A Republican senator is challenging a federal policy that requires those looking to purchase firearms to declare whether they are unlawful users of cannabis or other illicit substances.
The conflict regarding those who wish to both use cannabis and exercise their Second Amendment rights has been a point of contention for several years.
In 2011, the federal Bureau of Alcohol, Tobacco, Firearms, and Explosives (ATF) issued a memo in which it reaffirmed the government’s position that any individual that any unlawful user or addict of a controlled substance was prohibited “from shipping, transporting, receiving, or possessing firearms or ammunition.”
The issue gained national attention earlier this year during a federal appeals court case in which a woman registered as a medical cannabis patient contested the fact that she was refused by a gun store in her efforts to purchase a firearm.
The 9th U.S. Circuit Court of Appeals’ unanimous opinion upheld the government’s stance that users of cannabis could be dangerous and should, therefore, be precluded from owning firearms, even in the case of medical cannabis users,
An exception is] not sufficient to overcome Congress’s reasonable conclusion that the use of such drugs raises the risk of irrational or upredictable behavior with which gun use should not be associated.
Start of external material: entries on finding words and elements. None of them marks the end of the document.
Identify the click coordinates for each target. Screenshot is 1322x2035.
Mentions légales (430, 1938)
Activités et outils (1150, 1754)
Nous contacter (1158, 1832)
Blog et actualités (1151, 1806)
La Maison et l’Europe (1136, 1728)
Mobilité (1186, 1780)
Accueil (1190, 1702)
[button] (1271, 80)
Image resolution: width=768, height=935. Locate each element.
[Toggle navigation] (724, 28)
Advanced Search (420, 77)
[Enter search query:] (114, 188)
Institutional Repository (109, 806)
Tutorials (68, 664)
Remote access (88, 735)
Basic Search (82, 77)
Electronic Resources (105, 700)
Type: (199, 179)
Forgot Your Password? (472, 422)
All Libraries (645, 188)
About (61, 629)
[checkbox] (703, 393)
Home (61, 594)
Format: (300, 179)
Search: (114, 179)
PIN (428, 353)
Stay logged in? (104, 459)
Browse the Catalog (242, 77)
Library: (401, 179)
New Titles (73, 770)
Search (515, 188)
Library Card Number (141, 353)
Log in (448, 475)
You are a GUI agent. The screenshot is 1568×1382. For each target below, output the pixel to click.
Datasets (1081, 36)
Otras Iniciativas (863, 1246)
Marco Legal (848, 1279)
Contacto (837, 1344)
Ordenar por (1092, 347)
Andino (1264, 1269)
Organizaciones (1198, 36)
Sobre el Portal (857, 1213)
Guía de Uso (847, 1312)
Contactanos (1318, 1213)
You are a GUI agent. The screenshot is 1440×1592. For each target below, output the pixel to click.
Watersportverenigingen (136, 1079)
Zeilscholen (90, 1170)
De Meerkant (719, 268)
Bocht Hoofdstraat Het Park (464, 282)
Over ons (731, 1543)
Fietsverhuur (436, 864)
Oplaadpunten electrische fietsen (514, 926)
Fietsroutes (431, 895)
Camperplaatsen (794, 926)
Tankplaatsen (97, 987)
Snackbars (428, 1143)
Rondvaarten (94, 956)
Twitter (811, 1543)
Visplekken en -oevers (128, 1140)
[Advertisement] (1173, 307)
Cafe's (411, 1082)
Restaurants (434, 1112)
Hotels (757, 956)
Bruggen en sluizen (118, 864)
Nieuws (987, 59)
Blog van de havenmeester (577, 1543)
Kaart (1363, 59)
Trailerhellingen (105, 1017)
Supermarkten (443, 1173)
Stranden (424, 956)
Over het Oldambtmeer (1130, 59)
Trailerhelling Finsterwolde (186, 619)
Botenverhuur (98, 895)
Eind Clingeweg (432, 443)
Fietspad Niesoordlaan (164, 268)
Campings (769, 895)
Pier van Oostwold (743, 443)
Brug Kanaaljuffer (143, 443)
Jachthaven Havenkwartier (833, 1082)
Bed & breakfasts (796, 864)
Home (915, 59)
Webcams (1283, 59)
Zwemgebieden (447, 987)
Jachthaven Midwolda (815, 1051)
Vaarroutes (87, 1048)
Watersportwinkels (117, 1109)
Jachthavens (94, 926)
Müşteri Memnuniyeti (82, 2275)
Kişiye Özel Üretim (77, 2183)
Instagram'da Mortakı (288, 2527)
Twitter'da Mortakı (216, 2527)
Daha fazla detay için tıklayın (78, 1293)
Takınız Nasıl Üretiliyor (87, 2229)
Then, last month, the ATF doubled down on its ban on firearms to adult cannabis users. The bureau issued a more detailed version of its Form 4473 – described by at least on ATF representative as the “most important form” in the registration process – reiterating that state laws allowing for cannabis use have no bearing on whether an individual may purchase a firearm.
The issue caught the attention of an Alaska senator, who in recent months has become an outspoken advocate for cannabis users’ Second Amendment rights.
Sen. Lisa Murkowski (R-Alaska), an active hunter in her home state, first became aware of the issue after noticing questions related to cannabis on the federal background form. Alaska is one of several states nationwide that allows for the recreational use of cannabis.
In March, Sen. Murkowski wrote to Attorney General Loretta Lynch, requesting that the issue be resolved so that she may better serve her constituents.
In my judgment the disqualification of an entire class of marijuana users acting consisstent with state law from possessing any firearm merits a review of federal legal policy… It is my judgment that denying Americans the personal Second Amendment right to possess firearms… is arbitrarily overbroad and should be narrowed.
The Justice Department’s response stipulated that no firearms charges had been filed since the state’s cannabis legalization ballot measure in 2014, though they will continue to pursue prosecutions if such a reaction is warranted. Sen. Murkowski said that she was disappointed in the DoJ’s reply
It remains to be seen how the issue will play out for officials like Sen. Murkowski and for cannabis users and activists.
The forthcoming administration of President-elect Donald Trump (R) has given signs that it is not likely to be understanding of state’s rights in terms of cannabis.
Trump’s presumptive attorney general, Sen. Jeff Sessions (R-Ala.), has indicated throughout his career that he is an ardent opponent of cannabis use and legalization.
However, with multiple states having recently joined the ranks of those in which recreational or medical cannabis use is legal, the issue is unlikely to disappear anytime soon.